We also now know through various bits of research that young readers who learn to read online do not carry that skill over to the electronic page as quickly or as well at that skill transfers from the printed page to the screen. This may seem a pointless comment to make in connection to scholarly tomes; but if younger readers are struggling with reading, and the electronic environment contributes more to that declining state, the future of electronic readers in specific – and reading in general – does not bode well.(12) Some readers may scoff at this as so much laudatory temporis acti, a praising of old things – reading – for being old, while criticizing rising generations who are more technologically astute. But are they? Our rising technologically astute generations may not be as astute as we once thought, making their claims to higher savviness baseless.(13)
E-Text Financial Sustainability
The real claim to eBook technology, however, is its sustainability over time, and under this rubric there are two issues: financial and online longevity. E-texts, as I said at the outset, have been with us for nearly four decades. While they have been around a long time, it’s surprising that they have gained little of the market share of readers. Some readers might wish to argue the contrary by citing the booming business of Kindle I, Kindle II, the new Sony and now the Kindle DX. But even granting Kindle’s success and generously allowing for sales of just over a million Kindle e-book readers, what percent of the total number of readers does that account for? Not much more than 5 per cent.(14) With so small a market share, the issue of sustainability becomes far more than a moot point. In general, then, financial e-book sustainability is far from sure.
But what of Gutenberg-e and its financial salubrity? When first rolled out, Gutenberg-e offered individual books to individual readers if desired (basically in a print-on-demand arrangement), but the real salability of these texts lay in subscriptions. Subscriptions to Gutenberg-e cost $195 each. Individual subscriptions could certainly be bought, but the target markets were originally academic libraries.(15) In the grand scheme of electronic access where online databases cost more than a mid-size car or a two-carat diamond (literally), $195 annual subscriptions surely seemed an easy sell. Granted, the subject matter of these subscriptions is indeed esoteric, but academic libraries, almost by definition, seek out the esoteric.

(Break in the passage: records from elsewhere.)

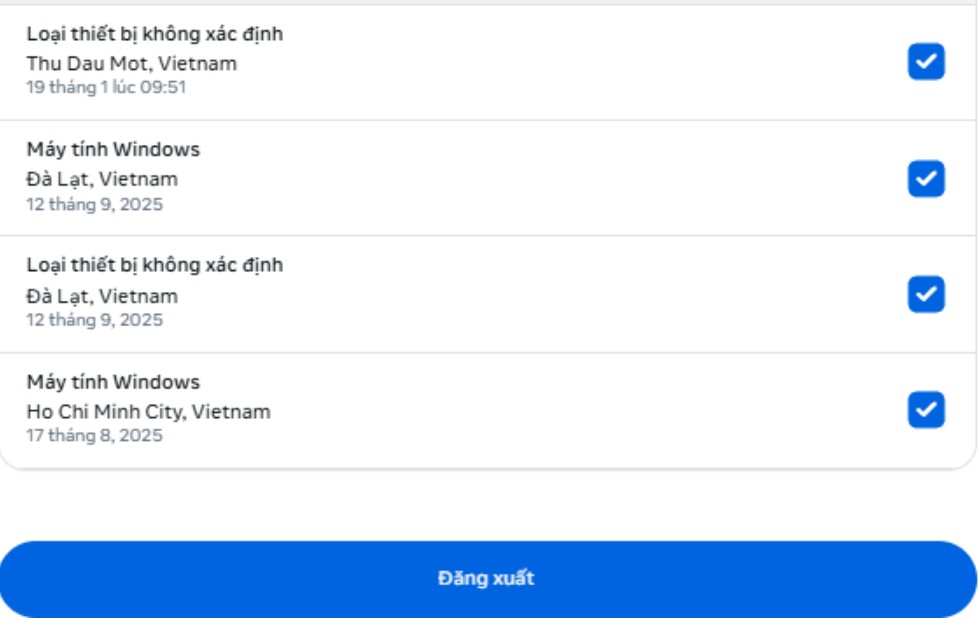Toggle checkbox for unknown device in Đà Lạt

[x=926, y=295]
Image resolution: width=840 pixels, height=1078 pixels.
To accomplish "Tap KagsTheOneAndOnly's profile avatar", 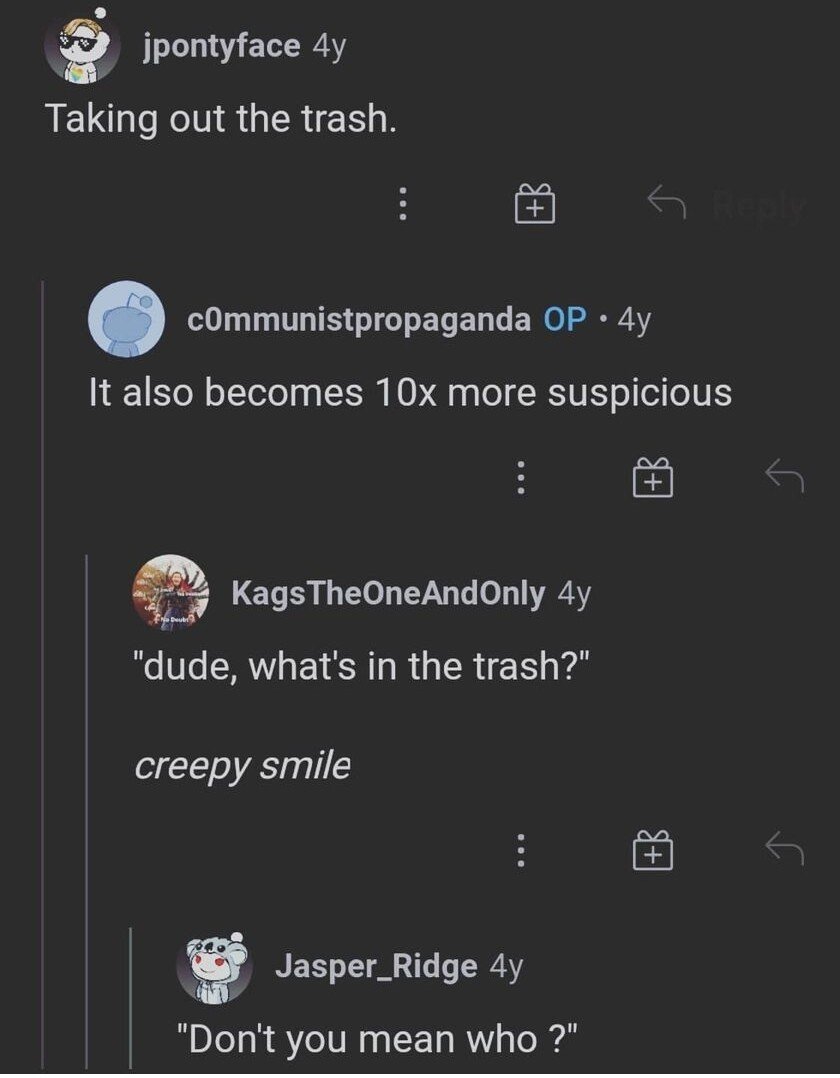I will pos(172,593).
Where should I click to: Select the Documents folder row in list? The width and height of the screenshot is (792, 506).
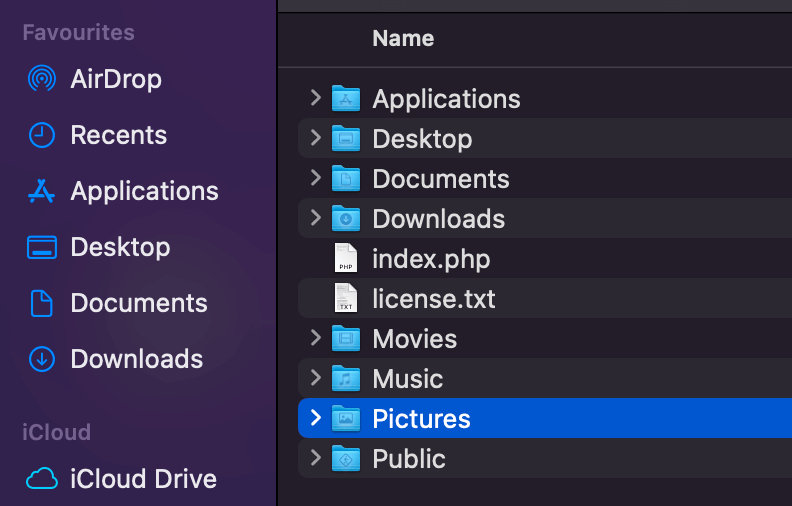click(545, 178)
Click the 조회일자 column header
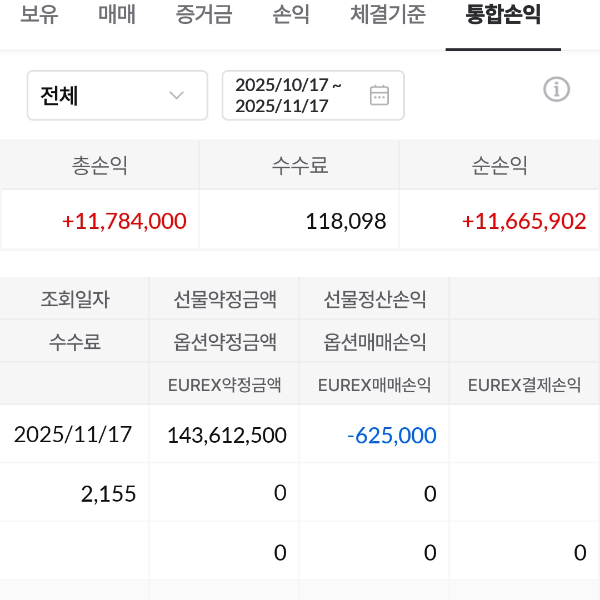This screenshot has width=600, height=600. pyautogui.click(x=75, y=299)
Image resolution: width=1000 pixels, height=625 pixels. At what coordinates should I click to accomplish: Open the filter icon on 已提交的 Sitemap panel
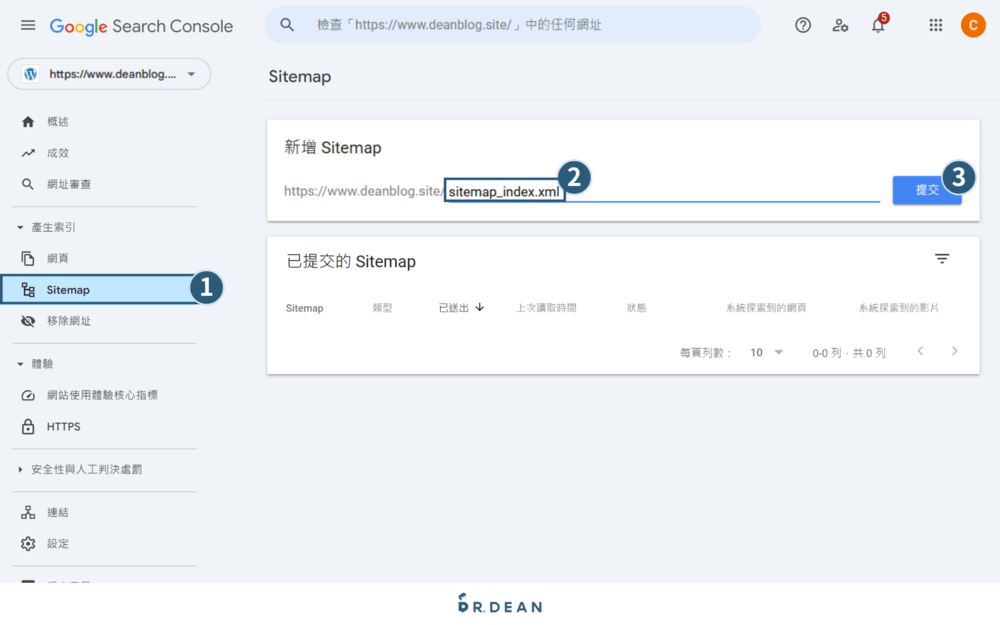(x=942, y=258)
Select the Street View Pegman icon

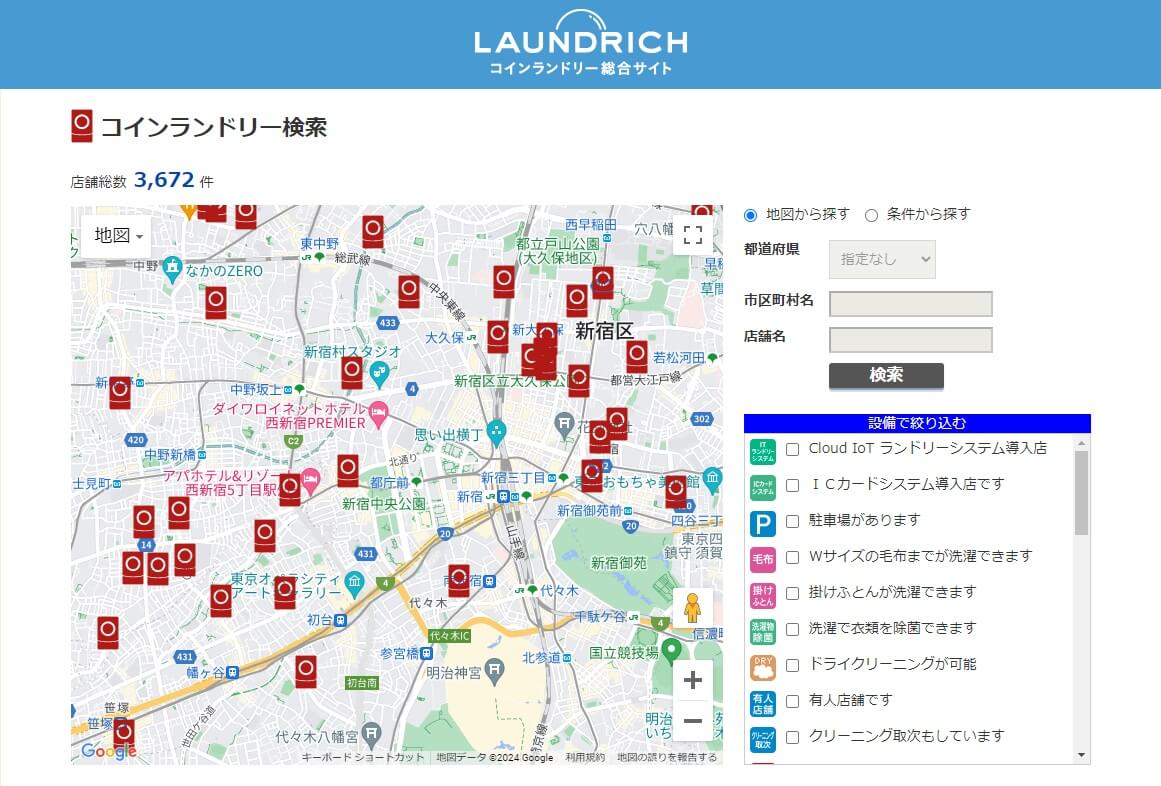[693, 607]
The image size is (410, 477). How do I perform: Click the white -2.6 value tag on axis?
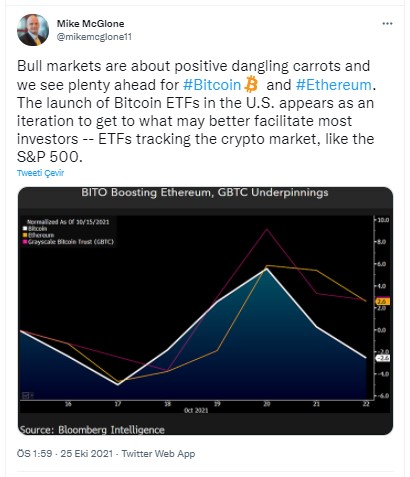[383, 358]
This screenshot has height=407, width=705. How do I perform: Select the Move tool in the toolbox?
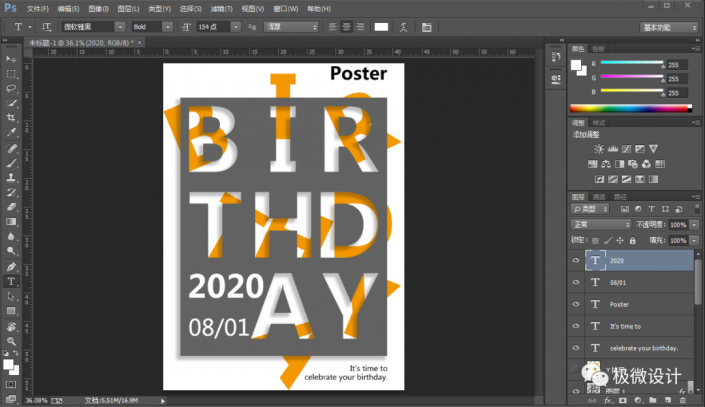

If they did not, all academic publishing might well cease. The Gutenberg-e business model seemed a sound one.
But an alarm sounds. Since 1950, academic libraries have not been awash in cash, and that is especially so now. All sorts of political pressure abounds on them, from local turf-protecting skirmishes between one discipline or another, all the way to the statehouses where a given governor may think that academic libraries are unnecessary, mischievous, obsolete, or a luxury.(16) Moreover, the current track record of e-book ventures is less than compelling. netLibrary began with more than $80 million in venture capital. It was rescued out of Chapter 11 when OCLC, the worldwide bibliographic database, bought it out. Questia began with more than $100 million in venture capital. Its owners now claim that cutting staff by 75 per cent and retooling entirely has nothing to do with Chapter 11. Even the seasoned and excellent Gutenberg Project struggles financially, leaving us with a question of where, if grand ventures awash in venture capital did not succeed, does that leave smaller worthy projects like Gutenberg-e?
Open Access the Answer?
The answer, since November 2008, is open access. To be fair, it was ‘insisted’ that Gutenberg-e, according to Jim Jordan, investigate a working relation with the American Council of Learning Societies (ACLS) Humanities E-Book venture.(17) It has, and while that site requires subscription (either as an institution or individual to access all its holdings, not just Gutenberg-e), the Gutenberg-e site offers its 36 tiles freely. The failure of Gutenberg-e even at a paltry $195 to find a secure solvency beyond the Mellon Foundation and Columbia University makes all such ventures suspect. The open access nature of Gutenberg-e is certainly every reader’s gain, especially scholars. But that says nothing about the sustainability of such projects in the long run, or perhaps only too much. Open access gets a great deal of attention from dreamy-eyed cheerleaders, and I for one welcome it. But I do not see it as financially viable over the long run. Open access cannot exist on its own unless, of course, one means by that that the site is left unattended. That is not the definition of open access by any standard of which I am familiar, and it clearly isn’t the way the originators of Gutenberg-e wish to leave it. But where does the site go from here? And who is to pay for future titles? Given the severe economic downturn and the current quadrupling of the federal deficit in an effort to save that downturn from falling even farther, any such open access enterprise cannot be long for this world without some means of making it work. What those means are in the case of Gutenberg-e remains unspoken or undefined.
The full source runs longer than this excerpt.